- **Exercise instructions**
Beginning at the line that contains "Where should I", repeat each line exactly through the last one of the records below, and leave out the pictures.

Saved entries
..........

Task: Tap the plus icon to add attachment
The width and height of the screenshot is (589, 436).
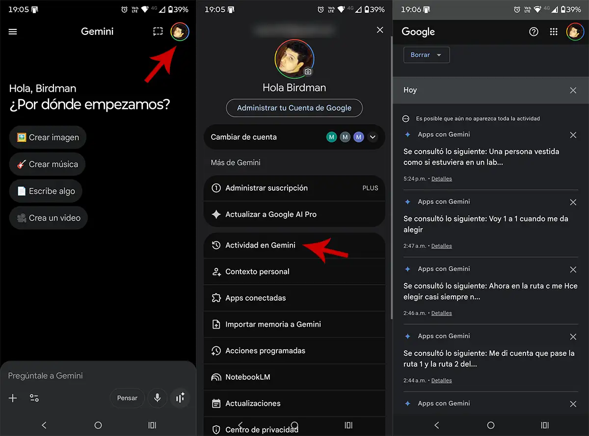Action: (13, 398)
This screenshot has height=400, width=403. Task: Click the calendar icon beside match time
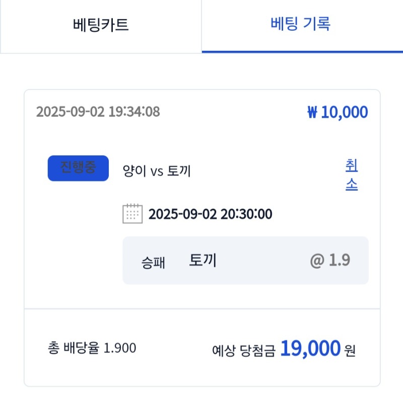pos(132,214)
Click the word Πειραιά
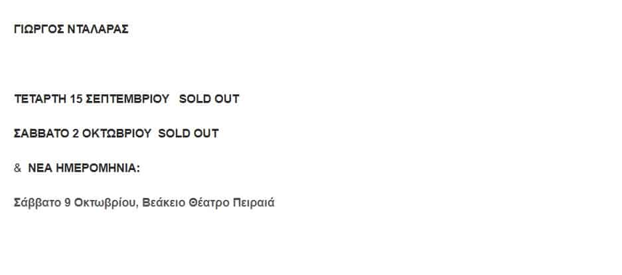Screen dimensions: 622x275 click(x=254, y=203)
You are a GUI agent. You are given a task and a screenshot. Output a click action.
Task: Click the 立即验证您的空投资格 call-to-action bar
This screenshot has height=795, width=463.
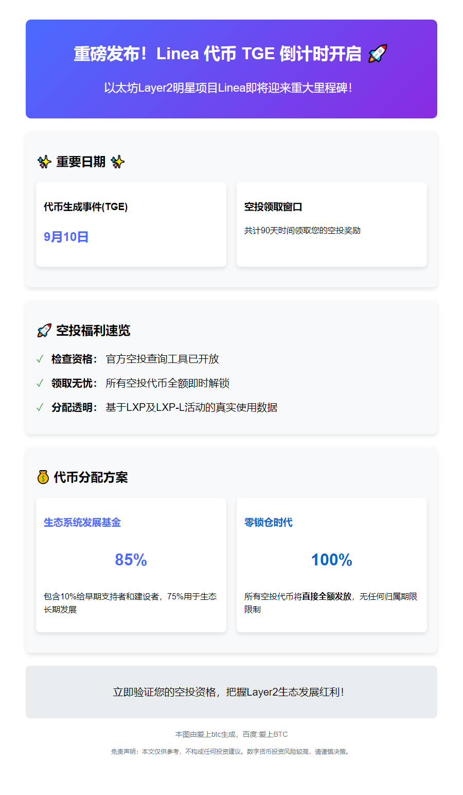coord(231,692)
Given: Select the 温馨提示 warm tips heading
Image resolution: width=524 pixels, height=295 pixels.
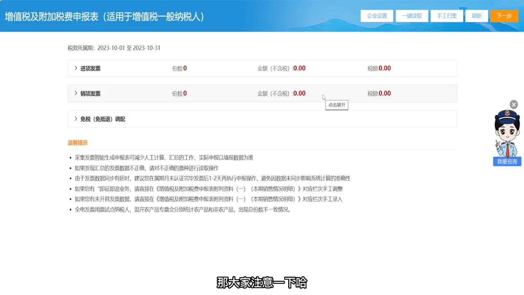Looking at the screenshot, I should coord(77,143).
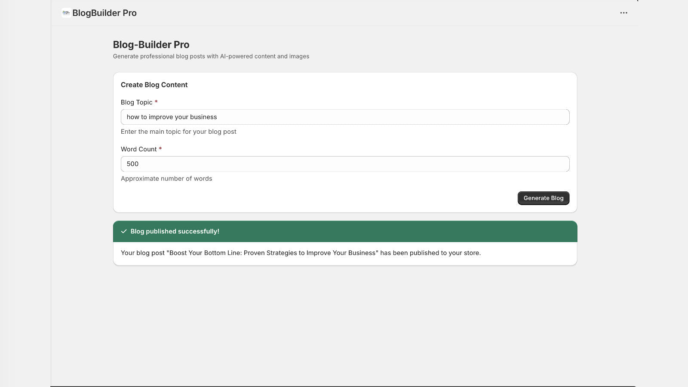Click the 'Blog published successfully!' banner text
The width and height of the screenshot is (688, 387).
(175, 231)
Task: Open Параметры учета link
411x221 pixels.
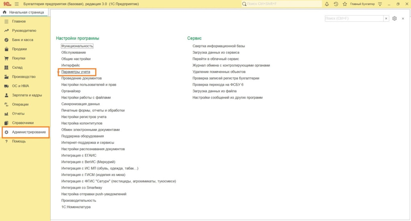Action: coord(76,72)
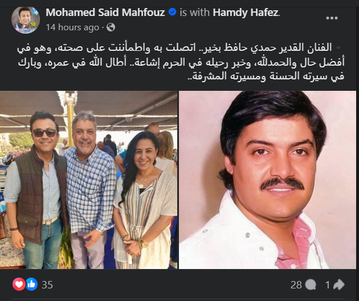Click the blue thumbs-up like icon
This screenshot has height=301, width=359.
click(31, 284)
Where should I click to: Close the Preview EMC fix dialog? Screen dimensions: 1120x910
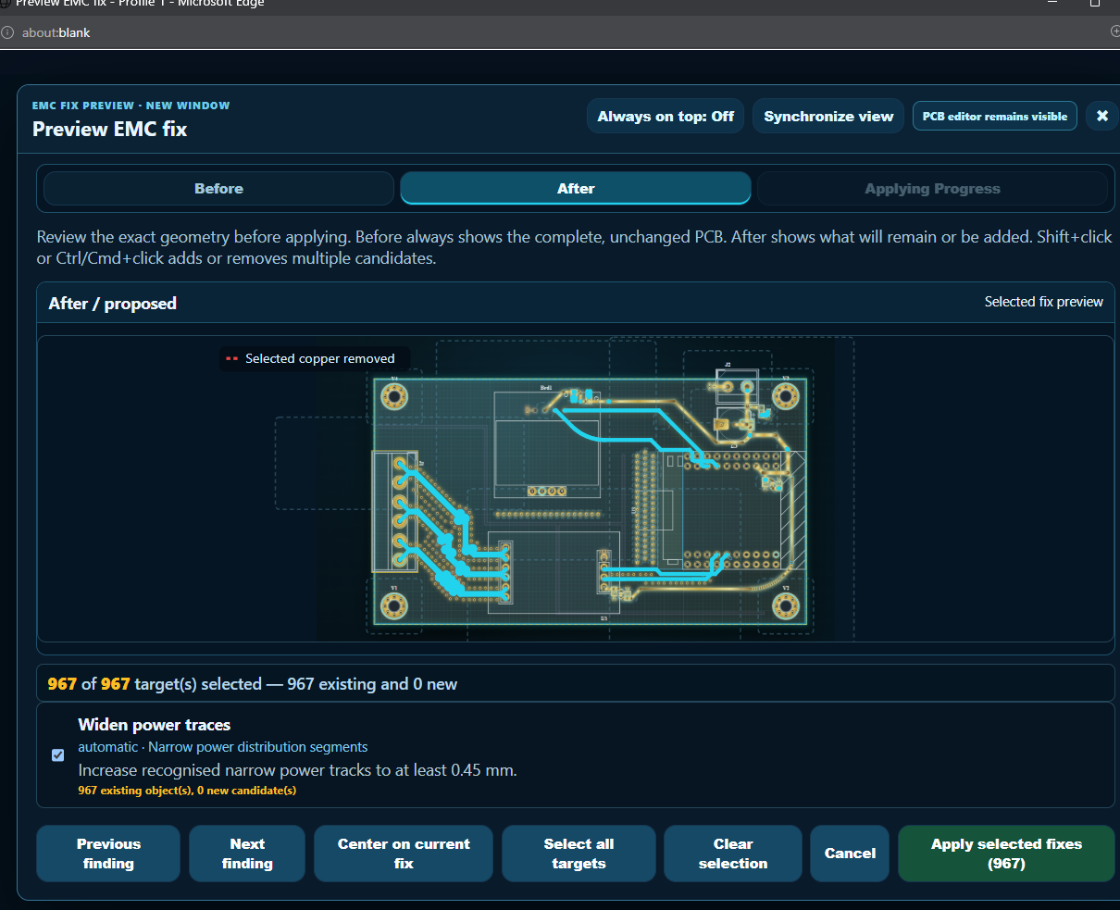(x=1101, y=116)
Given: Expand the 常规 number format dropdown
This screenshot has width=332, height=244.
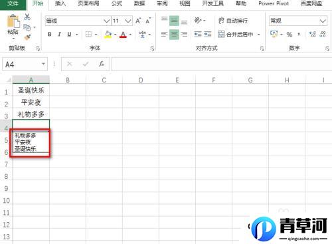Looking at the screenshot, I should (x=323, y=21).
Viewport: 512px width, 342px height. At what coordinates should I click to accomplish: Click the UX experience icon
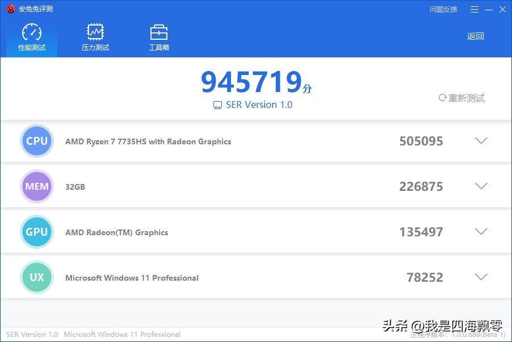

..........

- **Solution**
Where should I click to: Close the Preview EMC fix dialog? Screen dimensions: 1120x910
(x=1101, y=116)
Given: Expand the 常规 number format dropdown
This screenshot has width=332, height=244.
Looking at the screenshot, I should (x=323, y=21).
Viewport: 512px width, 342px height. At what coordinates should I click to accomplish: Click the UX experience icon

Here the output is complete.